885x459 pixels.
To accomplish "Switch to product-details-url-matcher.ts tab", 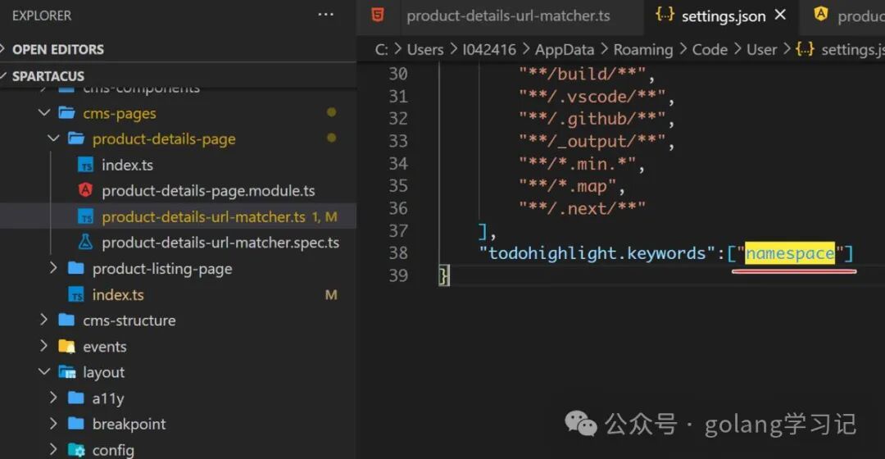I will pos(508,16).
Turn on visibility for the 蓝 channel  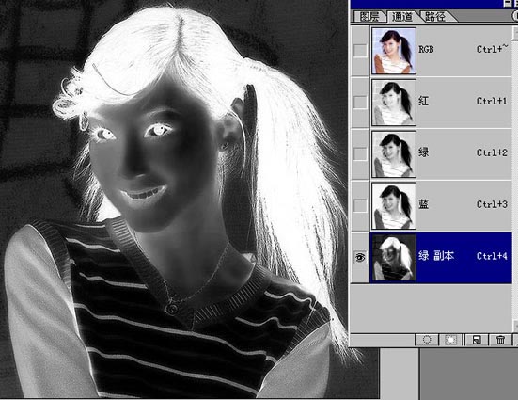pyautogui.click(x=360, y=205)
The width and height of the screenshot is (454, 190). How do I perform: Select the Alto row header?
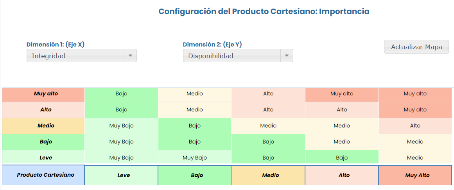pyautogui.click(x=43, y=110)
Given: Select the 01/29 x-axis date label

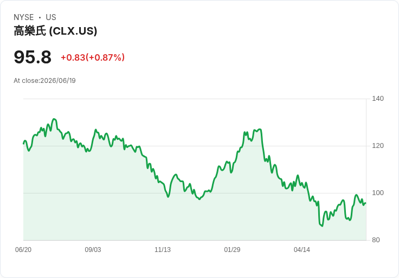Looking at the screenshot, I should [x=232, y=250].
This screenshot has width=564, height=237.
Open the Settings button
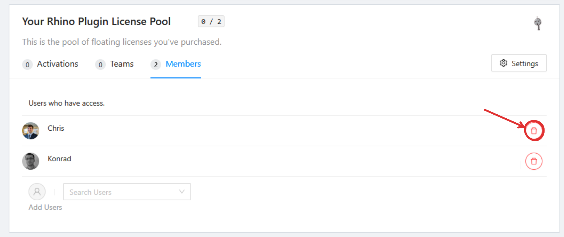tap(519, 63)
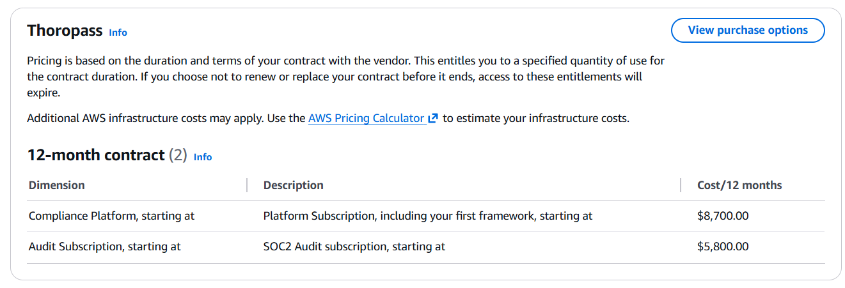Viewport: 845px width, 288px height.
Task: Click the divider between Description and Cost columns
Action: point(681,185)
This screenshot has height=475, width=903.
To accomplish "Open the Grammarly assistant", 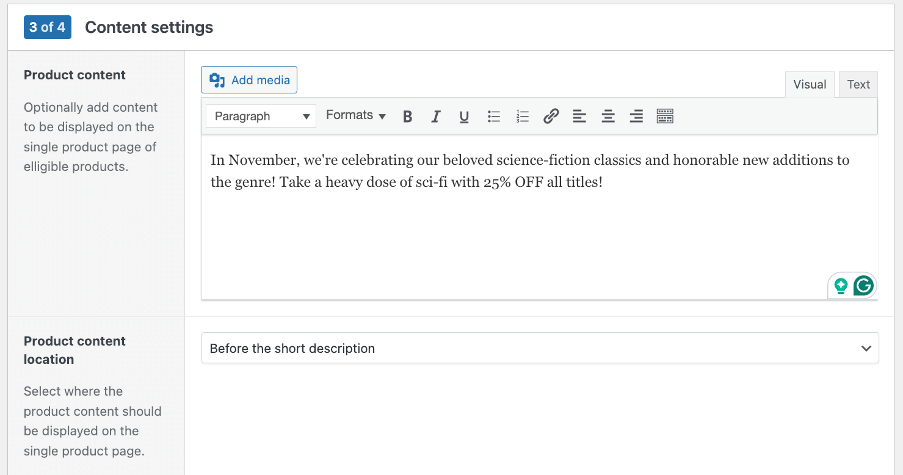I will [863, 285].
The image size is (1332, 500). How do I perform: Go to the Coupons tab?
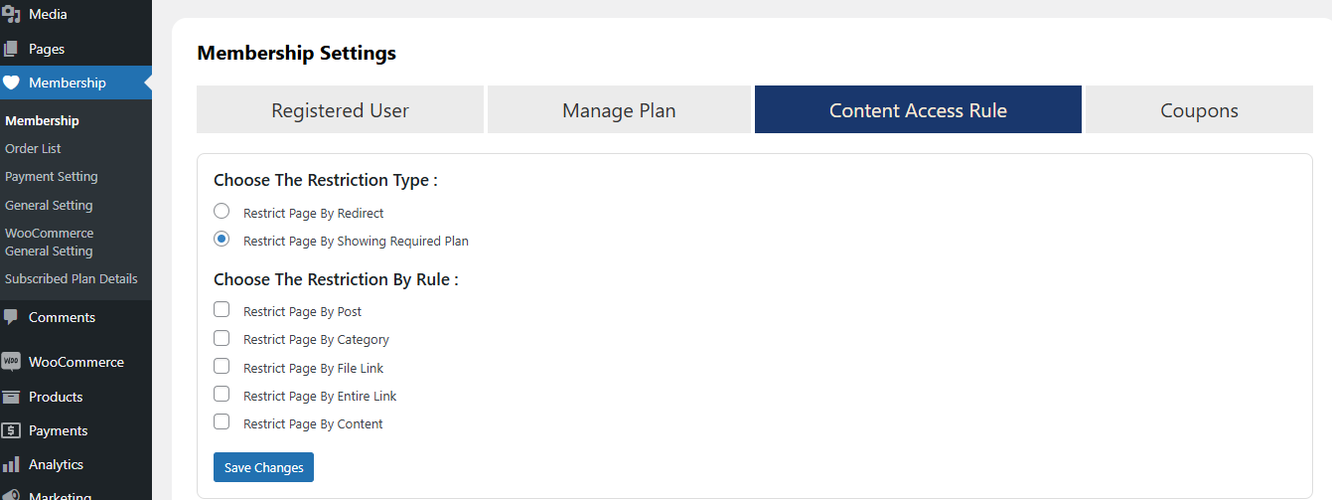coord(1199,110)
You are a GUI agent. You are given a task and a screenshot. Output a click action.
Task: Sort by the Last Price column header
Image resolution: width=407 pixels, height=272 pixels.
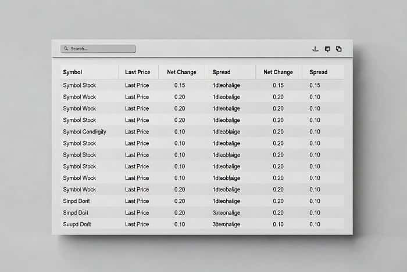[137, 72]
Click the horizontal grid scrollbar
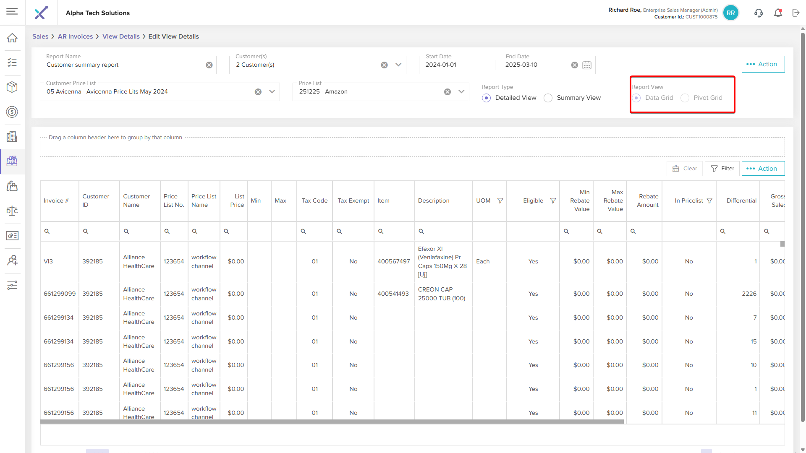 [x=332, y=422]
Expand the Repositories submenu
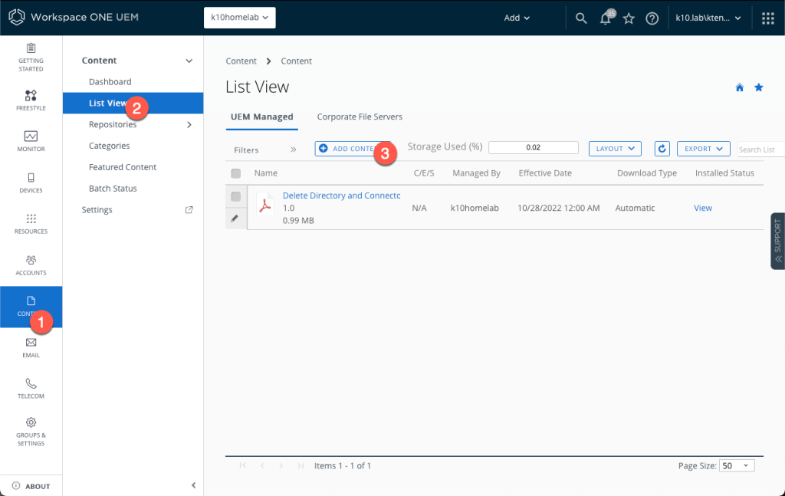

Exercise instructions ▸ Note down each line above where the word "This" occurs.

Answer space ▸
This screenshot has width=564, height=237.
This screenshot has height=475, width=903.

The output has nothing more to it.